The ultimate goal of this project is to complete a film which is both creative, original and of quality.

It is proposed to enter She Moved Through The Fair into film festivals, both in the UK (for example, London or Edinburgh) and abroad (Cannes, Sundance, etc). Currently research is being undertaken to assess the most appropriate festivals.

One possible and a favourable scenario would be that a distributor purchases the film rights to secure a wider release. There is also the option for the rights for the film as a concept to be bought. Both of these scenarios offer the possibility that the film may make a return, and could lead to further development of the project. It is our intention to make the film available digitally via our website for purchase, for streaming and download.

I would not want to suggest a return is guaranteed, which would be wrong. I would, however, wish to confirm that there is always an opportunity that a return may be achieved for sponsors, as a recognition of their contribution.

All of the cast and crew involved in this production have experience in media and the creative arts, and are passionate about creating an original and thought-provoking piece of independent cinema. This will be both a demanding and exciting process, proving that it does not require a significant budget and large studios supported by complex infrastructure to make a compelling film.

Independent cinema is more significant than ever, as technological advances have allowed filmmakers to work outside the traditional studio model. Below are just three examples of acclaimed directors whose first feature films were made on micro-budgets even before the transition to shooting in digital format; their innovation and initiative is an inspiration to us and filmmakers everywhere.

CASE STUDIES

KEVIN SMITH

Multitalented filmmaker Kevin Smith is famous for directing cult classics including Clerks, Chasing Amy and Dogma, as well as inventing the characters Jay and Silent Bob.
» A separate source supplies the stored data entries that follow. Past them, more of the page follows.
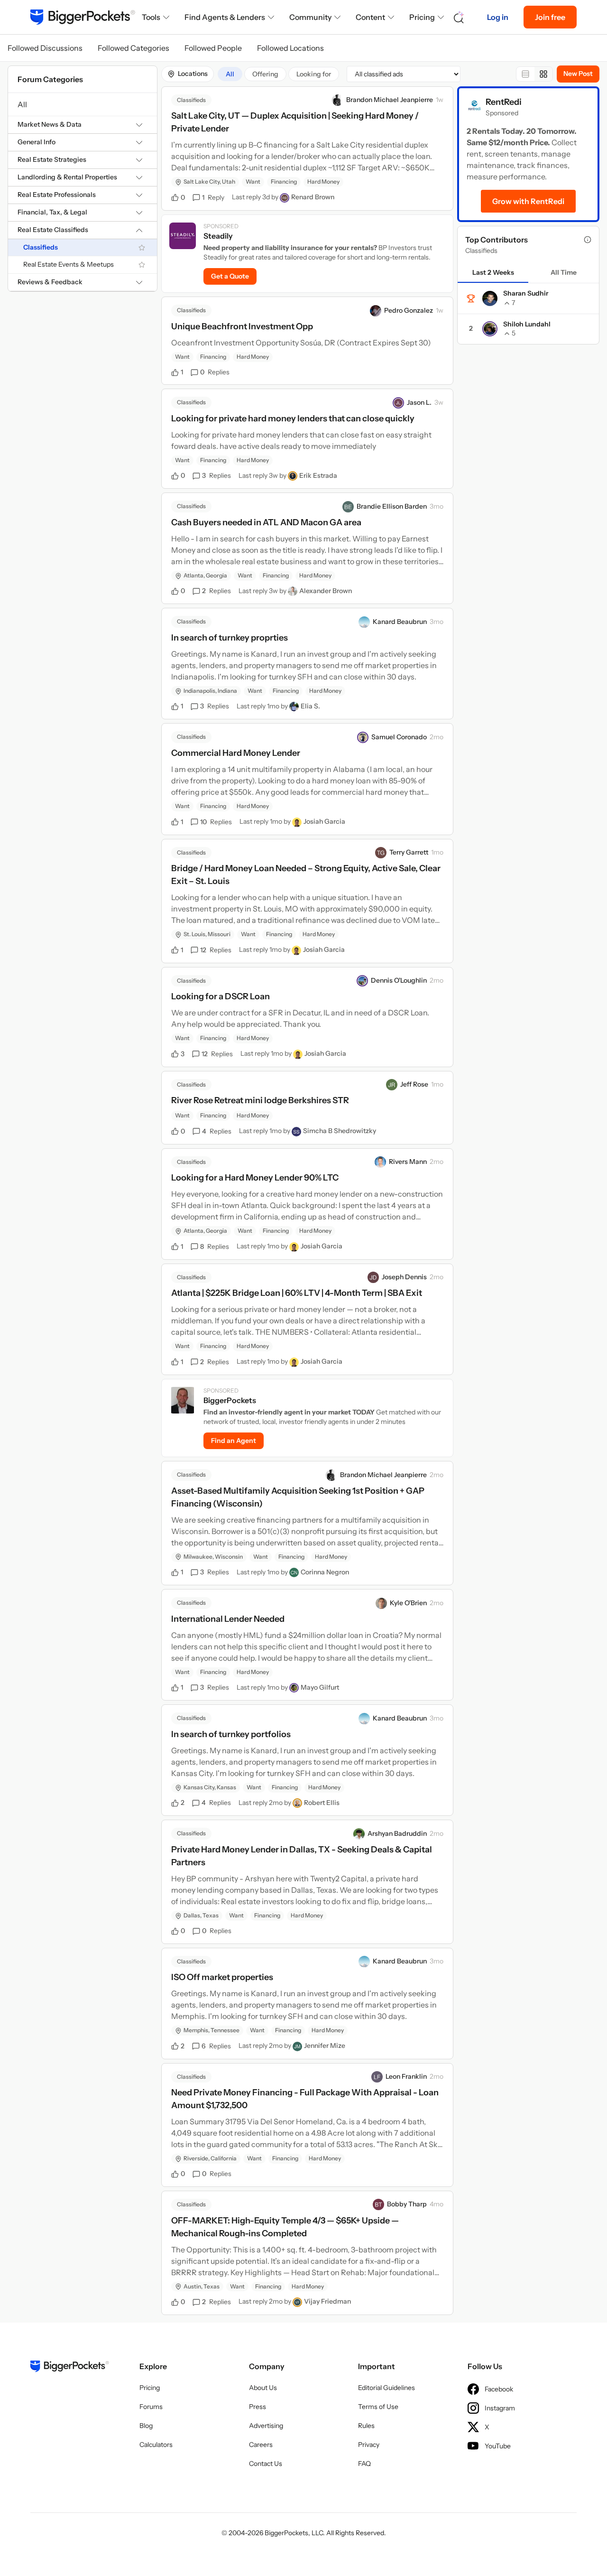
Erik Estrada (318, 475)
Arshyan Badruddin (397, 1833)
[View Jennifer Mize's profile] (297, 2046)
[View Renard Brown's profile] (284, 198)
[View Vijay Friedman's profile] (297, 2302)
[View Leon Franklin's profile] (377, 2077)
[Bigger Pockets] (82, 17)
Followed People (213, 48)
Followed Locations (290, 48)
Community (310, 17)
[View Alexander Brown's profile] (292, 591)
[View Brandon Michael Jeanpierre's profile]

When he was 23 years old, Smith filmed Clerks at the store where he worked, shooting outside of its opening hours, on a budget of $27,575. He used several friends and family as extras to pad out the cast. Debuting at the 1994 Sundance Film Festival, it joint-won the Filmmakers Trophy, as well as winning two awards at Cannes. After the film was taken up by Miramax Pictures, it went on to gross $3 million in the USA, launching Smith’s career. Regularly appearing on numerous lists of great films, Clerks was named the 4th greatest independent film of all time in 2006 by the famous Empire magazine.

Photo Credit: Luigi Novi

David_lynch_grayscale

DAVID LYNCH

Oscar-nominated director David Lynch is world-famous for films such as The Elephant Man, Dune and Blue Velvet, and TV shows like Twin Peaks. He made his first film, the infamous Eraserhead, on a budget of around $10,000. Production suffered from money shortages and issues with the AFI – whose campus he was using as a location – but Lynch refused to give up, spending years on the project and filming whenever he had enough money. Initially reception was lukewarm; however, after several extensive runs as a ‘midnight movie’ in select cinemas, it soon became a cult hit. In 2004, Eraserhead was preserved in the US Library of Congress as a “culturally, historically or aesthetically significant” film.

399px-Rodriguez,_Robert_(2007)

ROBERT RODRIGUEZ

Director, producer, writer and composer Robert Rodriguez is best known for films such as Sin City, the Spy Kids franchise (including composing the soundtracks and editing the films) and Once Upon A Time In Mexico. He shot his first feature-length movie El Mariachi on a budget of just $7000, aged 23 at the time. Rodriguez was famously cost-efficient, improvising much technical equipment (such as a wheelchair for a dolly!) and using a single camera. To save money he kept in bloopers and rarely shot multiple takes. Despite being a Spanish language film with an amateur cast, Columbia Pictures bought the American distribution rights, starting Rodriguez’s Hollywood career. In 2011 El Mariachi was also added to the Library of Congress due to its significance as a landmark in independent filmmaking.